Aim: Write out every line of the items below as a JSON list of strings, one string per line, skipping blank lines.

Supplied data:
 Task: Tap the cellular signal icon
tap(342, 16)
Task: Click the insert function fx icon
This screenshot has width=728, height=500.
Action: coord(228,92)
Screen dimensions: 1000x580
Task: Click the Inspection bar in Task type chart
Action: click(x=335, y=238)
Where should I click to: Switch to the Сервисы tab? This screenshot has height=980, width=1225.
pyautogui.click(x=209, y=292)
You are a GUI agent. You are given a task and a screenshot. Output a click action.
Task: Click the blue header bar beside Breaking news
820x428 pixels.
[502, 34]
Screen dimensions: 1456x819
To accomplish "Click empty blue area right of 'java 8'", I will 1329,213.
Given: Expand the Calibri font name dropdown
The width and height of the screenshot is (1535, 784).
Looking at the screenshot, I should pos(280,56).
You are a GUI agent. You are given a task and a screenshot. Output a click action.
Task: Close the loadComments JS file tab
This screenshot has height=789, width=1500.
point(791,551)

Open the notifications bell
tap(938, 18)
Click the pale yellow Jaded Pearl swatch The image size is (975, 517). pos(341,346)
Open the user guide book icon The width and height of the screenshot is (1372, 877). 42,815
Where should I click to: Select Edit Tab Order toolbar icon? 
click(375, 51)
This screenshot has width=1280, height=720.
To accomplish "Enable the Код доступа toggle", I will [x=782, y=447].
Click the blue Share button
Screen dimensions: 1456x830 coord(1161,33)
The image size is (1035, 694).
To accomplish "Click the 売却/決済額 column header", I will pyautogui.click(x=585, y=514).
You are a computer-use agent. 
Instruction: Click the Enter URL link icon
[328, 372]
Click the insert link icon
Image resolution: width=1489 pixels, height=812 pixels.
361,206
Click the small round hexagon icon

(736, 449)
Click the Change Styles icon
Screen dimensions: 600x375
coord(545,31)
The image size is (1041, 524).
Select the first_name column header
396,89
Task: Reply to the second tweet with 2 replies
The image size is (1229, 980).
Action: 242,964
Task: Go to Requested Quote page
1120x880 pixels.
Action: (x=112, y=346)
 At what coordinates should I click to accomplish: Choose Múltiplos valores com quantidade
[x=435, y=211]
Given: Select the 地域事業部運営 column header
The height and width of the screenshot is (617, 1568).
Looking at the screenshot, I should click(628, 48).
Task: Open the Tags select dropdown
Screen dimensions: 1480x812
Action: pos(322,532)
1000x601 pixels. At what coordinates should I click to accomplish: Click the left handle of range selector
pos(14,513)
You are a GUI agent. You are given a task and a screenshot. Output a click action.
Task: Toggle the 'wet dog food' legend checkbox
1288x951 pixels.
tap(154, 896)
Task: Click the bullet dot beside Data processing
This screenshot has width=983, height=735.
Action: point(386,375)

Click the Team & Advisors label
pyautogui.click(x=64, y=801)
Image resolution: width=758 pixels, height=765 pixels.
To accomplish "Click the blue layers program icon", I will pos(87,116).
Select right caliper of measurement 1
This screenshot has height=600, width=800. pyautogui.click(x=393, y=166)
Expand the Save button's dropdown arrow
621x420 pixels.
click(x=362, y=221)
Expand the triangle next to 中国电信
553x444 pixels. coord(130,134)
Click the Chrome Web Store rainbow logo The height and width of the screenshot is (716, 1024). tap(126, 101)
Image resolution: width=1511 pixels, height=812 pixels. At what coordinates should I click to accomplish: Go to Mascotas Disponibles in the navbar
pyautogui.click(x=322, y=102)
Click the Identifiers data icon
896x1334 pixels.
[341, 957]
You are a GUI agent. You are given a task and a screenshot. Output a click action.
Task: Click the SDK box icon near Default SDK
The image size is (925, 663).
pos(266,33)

Problem solution:
[
  " Task: Tap the cellular signal icon",
  "tap(342, 16)",
  "Task: Click the insert function fx icon",
  "This screenshot has width=728, height=500.",
  "Action: coord(228,92)",
  "Screen dimensions: 1000x580",
  "Task: Click the Inspection bar in Task type chart",
  "Action: click(x=335, y=238)",
  "Where should I click to: Switch to the Сервисы tab? This screenshot has height=980, width=1225.",
  "pyautogui.click(x=209, y=292)",
  "You are a GUI agent. You are given a task and a screenshot. Output a click action.",
  "Task: Click the blue header bar beside Breaking news",
  "820x428 pixels.",
  "[502, 34]",
  "Screen dimensions: 1456x819",
  "To accomplish \"Click empty blue area right of 'java 8'\", I will 1329,213.",
  "Given: Expand the Calibri font name dropdown",
  "The width and height of the screenshot is (1535, 784).",
  "Looking at the screenshot, I should pos(280,56).",
  "You are a GUI agent. You are given a task and a screenshot. Output a click action.",
  "Task: Close the loadComments JS file tab",
  "This screenshot has height=789, width=1500.",
  "point(791,551)",
  "Open the notifications bell",
  "tap(938, 18)",
  "Click the pale yellow Jaded Pearl swatch The image size is (975, 517). pos(341,346)",
  "Open the user guide book icon The width and height of the screenshot is (1372, 877). 42,815",
  "Where should I click to: Select Edit Tab Order toolbar icon? ",
  "click(375, 51)",
  "This screenshot has width=1280, height=720.",
  "To accomplish \"Enable the Код доступа toggle\", I will [x=782, y=447].",
  "Click the blue Share button",
  "Screen dimensions: 1456x830 coord(1161,33)",
  "The image size is (1035, 694).",
  "To accomplish \"Click the 売却/決済額 column header\", I will pyautogui.click(x=585, y=514).",
  "You are a computer-use agent. ",
  "Instruction: Click the Enter URL link icon",
  "[328, 372]",
  "Click the insert link icon",
  "Image resolution: width=1489 pixels, height=812 pixels.",
  "361,206",
  "Click the small round hexagon icon",
  "(736, 449)",
  "Click the Change Styles icon",
  "Screen dimensions: 600x375",
  "coord(545,31)",
  "The image size is (1041, 524).",
  "Select the first_name column header",
  "396,89",
  "Task: Reply to the second tweet with 2 replies",
  "The image size is (1229, 980).",
  "Action: 242,964",
  "Task: Go to Requested Quote page",
  "1120x880 pixels.",
  "Action: (x=112, y=346)",
  " At what coordinates should I click to accomplish: Choose Múltiplos valores com quantidade",
  "[x=435, y=211]",
  "Given: Select the 地域事業部運営 column header",
  "The height and width of the screenshot is (617, 1568).",
  "Looking at the screenshot, I should click(628, 48).",
  "Task: Open the Tags select dropdown",
  "Screen dimensions: 1480x812",
  "Action: pos(322,532)",
  "1000x601 pixels. At what coordinates should I click to accomplish: Click the left handle of range selector",
  "pos(14,513)",
  "You are a GUI agent. You are given a task and a screenshot. Output a click action.",
  "Task: Toggle the 'wet dog food' legend checkbox",
  "1288x951 pixels.",
  "tap(154, 896)",
  "Task: Click the bullet dot beside Data processing",
  "This screenshot has width=983, height=735.",
  "Action: point(386,375)",
  "Click the Team & Advisors label",
  "pyautogui.click(x=64, y=801)",
  "Image resolution: width=758 pixels, height=765 pixels.",
  "To accomplish \"Click the blue layers program icon\", I will pos(87,116).",
  "Select right caliper of measurement 1",
  "This screenshot has height=600, width=800. pyautogui.click(x=393, y=166)",
  "Expand the Save button's dropdown arrow",
  "621x420 pixels.",
  "click(x=362, y=221)",
  "Expand the triangle next to 中国电信",
  "553x444 pixels. coord(130,134)",
  "Click the Chrome Web Store rainbow logo The height and width of the screenshot is (716, 1024). tap(126, 101)",
  "Image resolution: width=1511 pixels, height=812 pixels. At what coordinates should I click to accomplish: Go to Mascotas Disponibles in the navbar",
  "pyautogui.click(x=322, y=102)",
  "Click the Identifiers data icon",
  "896x1334 pixels.",
  "[341, 957]",
  "You are a GUI agent. You are given a task and a screenshot. Output a click action.",
  "Task: Click the SDK box icon near Default SDK",
  "The image size is (925, 663).",
  "pos(266,33)"
]